- PS5 Digital Edition will be harder to find this holiday season than the standard PS5 with a disc drive, according to a number of sources and reports.
- Many retailers are reporting that a vast majority of the PS5 stock they expect to receive will be standard models, while less than 30% will be Digital Edition models.
- Sony says that it’s “doing [its] best to predict demand,” although it’s not especially surprising that people prefer a $399 console to a $499 console.
Last week, Sony revealed that the standard PS5 with a disc drive would cost $499 while the PS5 Digital Edition would cost at $399. The Japanese company was not quite able to match the $299 price tag of Microsoft’s Xbox Series S, but it’s worth noting that the PS5 Digital Edition is identical to the standard model, save for its inability to play any physical media. Both PS5 models have the same GPU, CPU, system memory, and solid-state drive.

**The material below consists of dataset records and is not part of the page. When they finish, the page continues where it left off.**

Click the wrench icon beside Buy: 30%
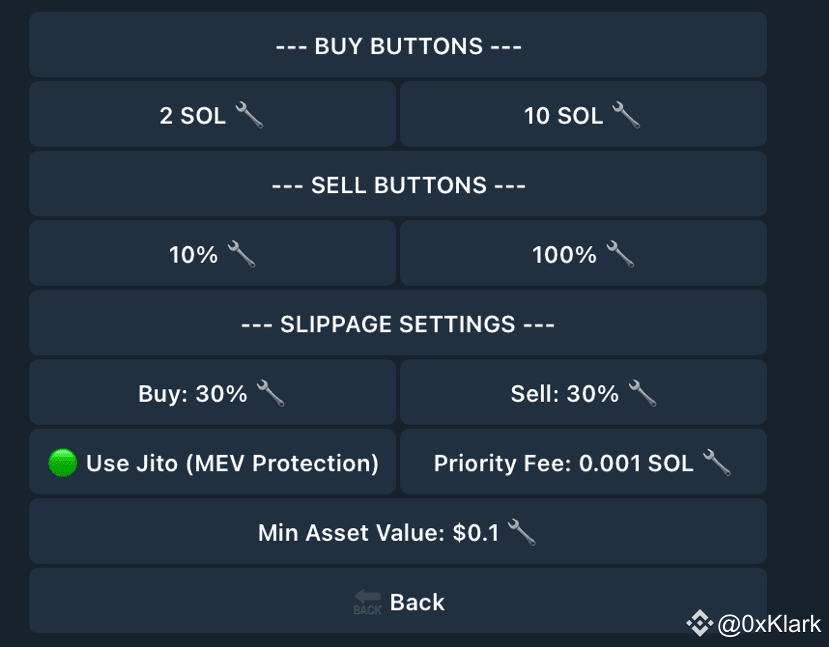The image size is (829, 647). pos(270,393)
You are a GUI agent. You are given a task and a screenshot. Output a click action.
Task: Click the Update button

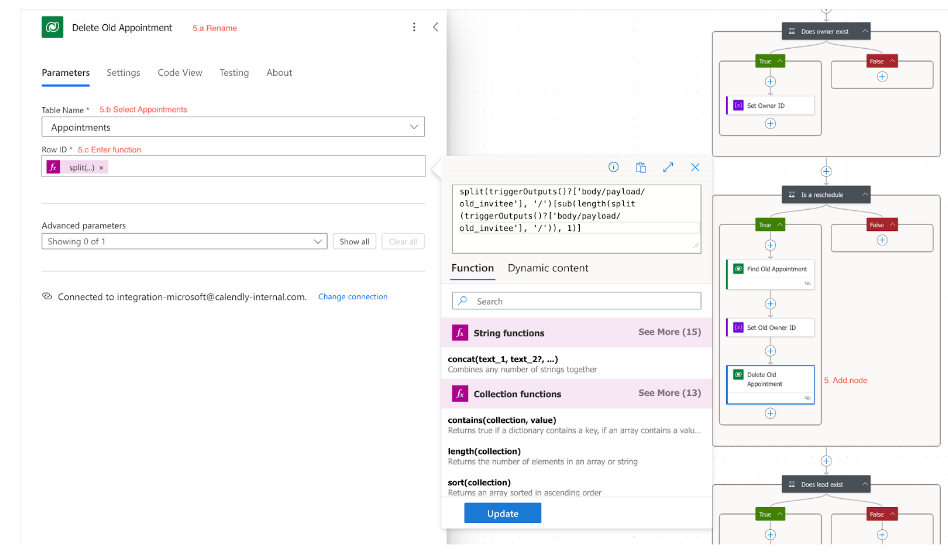point(502,513)
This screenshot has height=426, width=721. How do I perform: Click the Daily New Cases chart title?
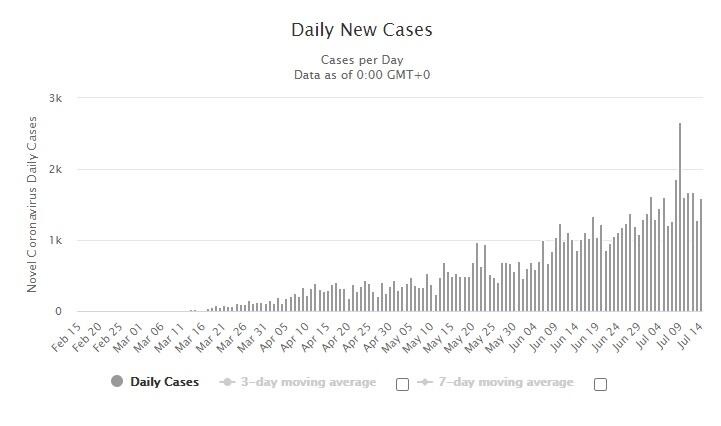pyautogui.click(x=361, y=30)
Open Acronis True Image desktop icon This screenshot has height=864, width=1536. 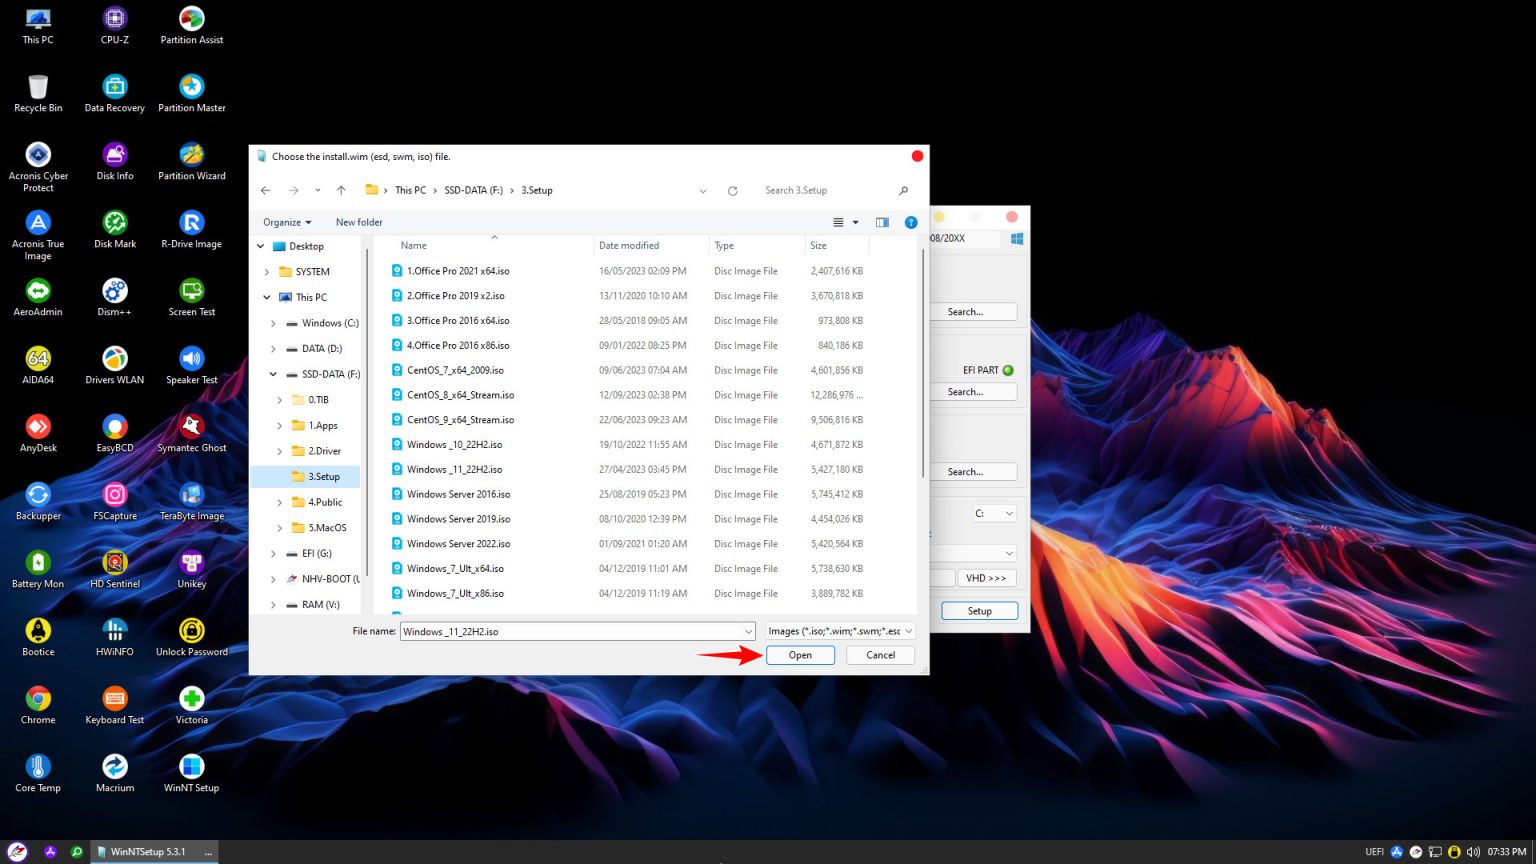(38, 222)
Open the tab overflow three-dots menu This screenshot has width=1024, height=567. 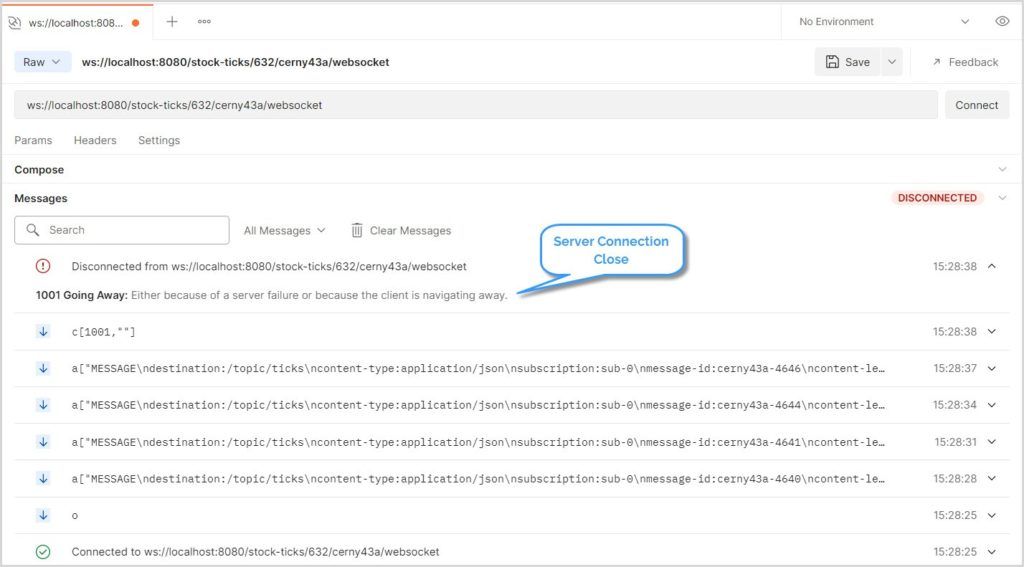pos(204,21)
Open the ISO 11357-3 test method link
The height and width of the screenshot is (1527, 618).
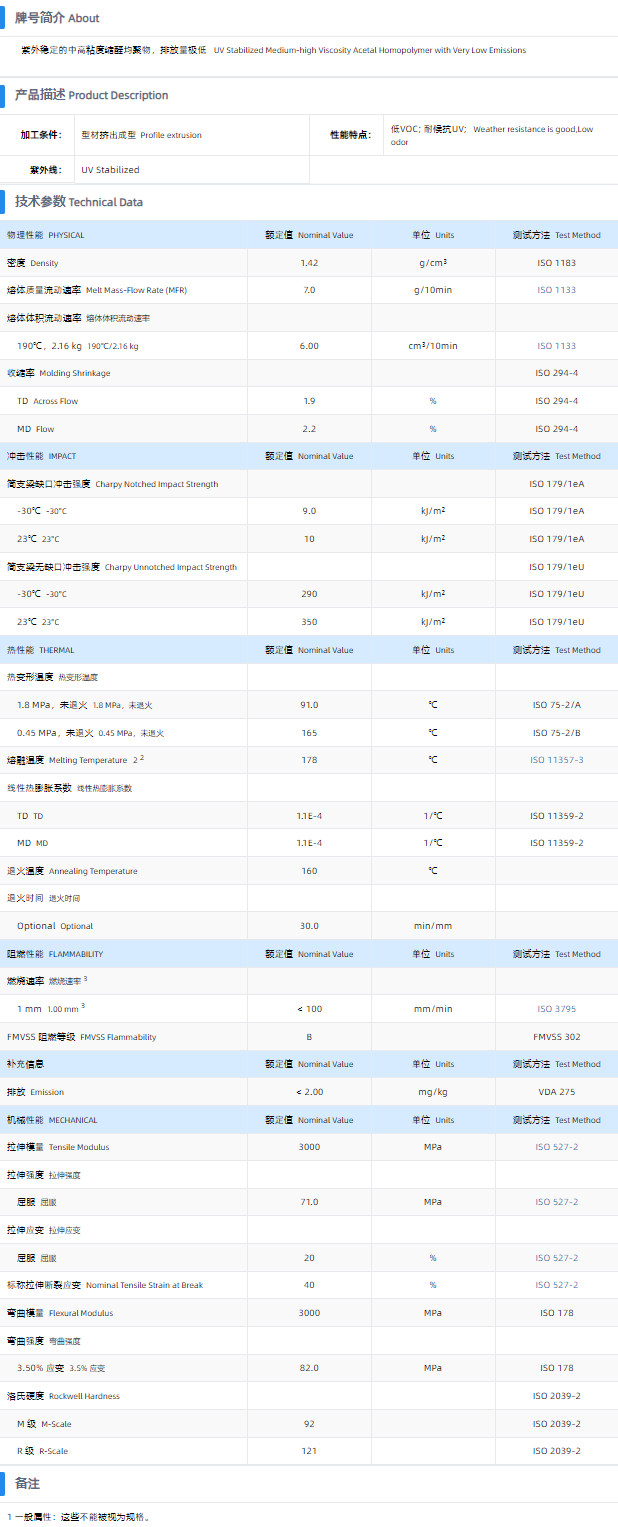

With that in mind, it’s easy to see why many consumers would flock to the PS5 Digital Edition this fall, especially with digital sales having long since overtaken physical sales as the primary method of buying new games. But getting your hands on the Digital Edition of the console might be significantly more difficult than you expect.
Ars Technica got in touch with nine GameStop locations across the US last week — from Austin, Texas to Washington DC to Cleveland, Ohio to Baltimore, Maryland — and discovered that, on average, the retailers expected 24% of their stock to be $399 Digital Edition models and the remaining 76% to be standard $499 PS5 models. Each location was receiving between 15 and 30 PS5 units total, and the lowest Digital Edition ratio clocked in at just 13%.

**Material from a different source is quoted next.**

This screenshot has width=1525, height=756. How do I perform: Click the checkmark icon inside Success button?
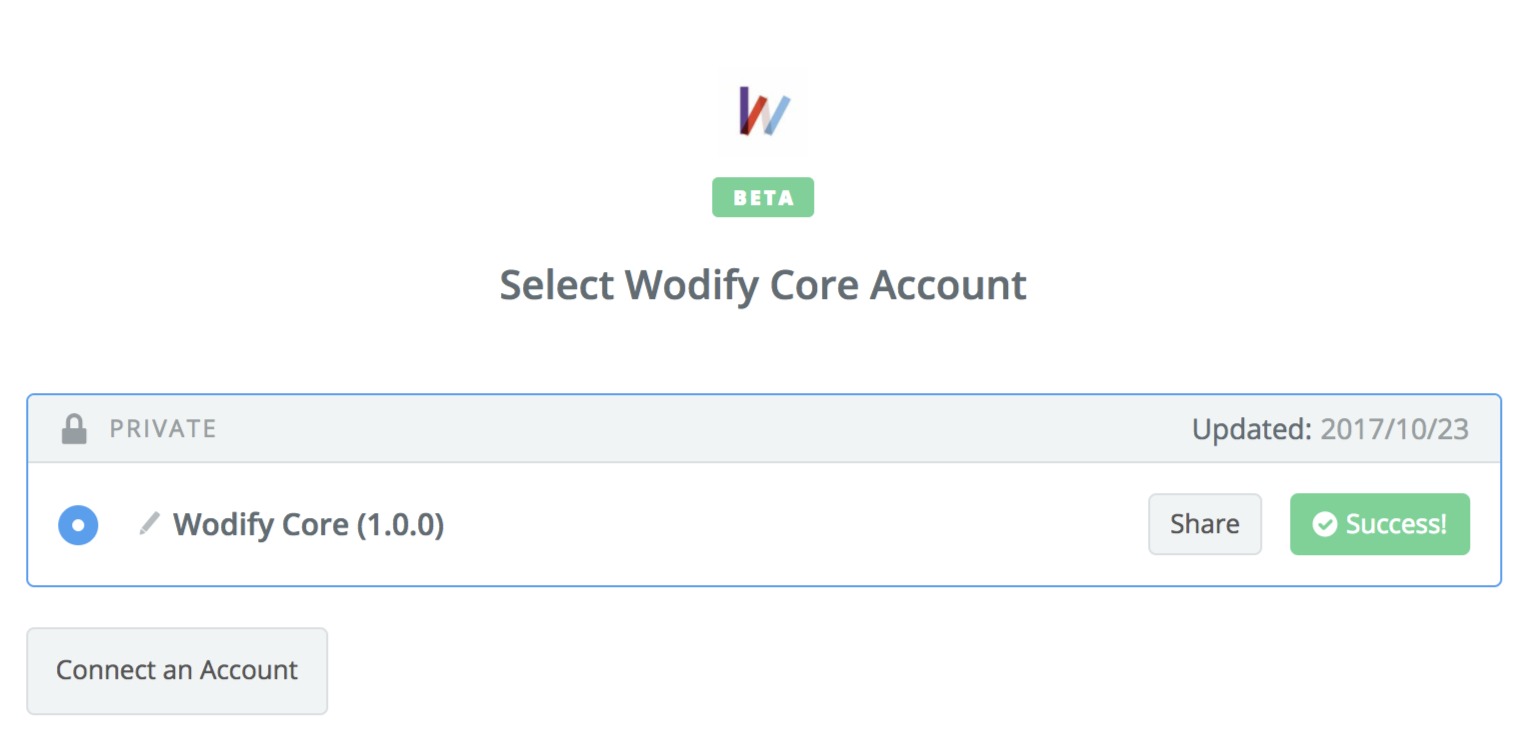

As Ars Technica’s Kyle Orland notes, this is too small of a sample size to reach any definitive conclusions, but since the report was published last Friday, others have backed it up. Best Buy Canada apparently showed last Wednesday that of its stock of 22,000 PS5 units, only 3,000 were of the Digital Edition variety. Meanwhile, Eurogamer cites a few retail sources in the UK that say they’re expecting between 20-25% of their stock to be Digital Edition models and the rest to be standard models. All of these numbers are in line with GameStop’s.
VGC was among the first to report that PS5 Digital Edition stock might be limited, and when Japanese site AV Watch asked SIE CEO Jim Ryan for a comment, he said the following (as translated by VGC):
The ratio between the Digital Edition and the disc drive model is currently something we cannot disclose at this time. We cannot give specific information on numbers, but we can say that we plan to produce the necessary number of units to meet the demand for that model type. However, we’ve never produced two different console models at the same time before so deciding on the right number and the right ratio is very hard to know. We are doing our best to predict demand.
If you believe Ryan, then Sony simply wasn’t able to predict the cheaper PS5 would be in much higher demand, but there are a number of other compelling explanations for why Sony would want to ship fewer Digital Editions. For one, as Ars Technica points out, the disc drive in the standard model likely costs far, far less than $100 to produce, which means Sony’s profit margin on those consoles will be higher. Then there’s the retailers, all of which sell boxed copies of games and stand to lose future business by selling a customer a digital-only console.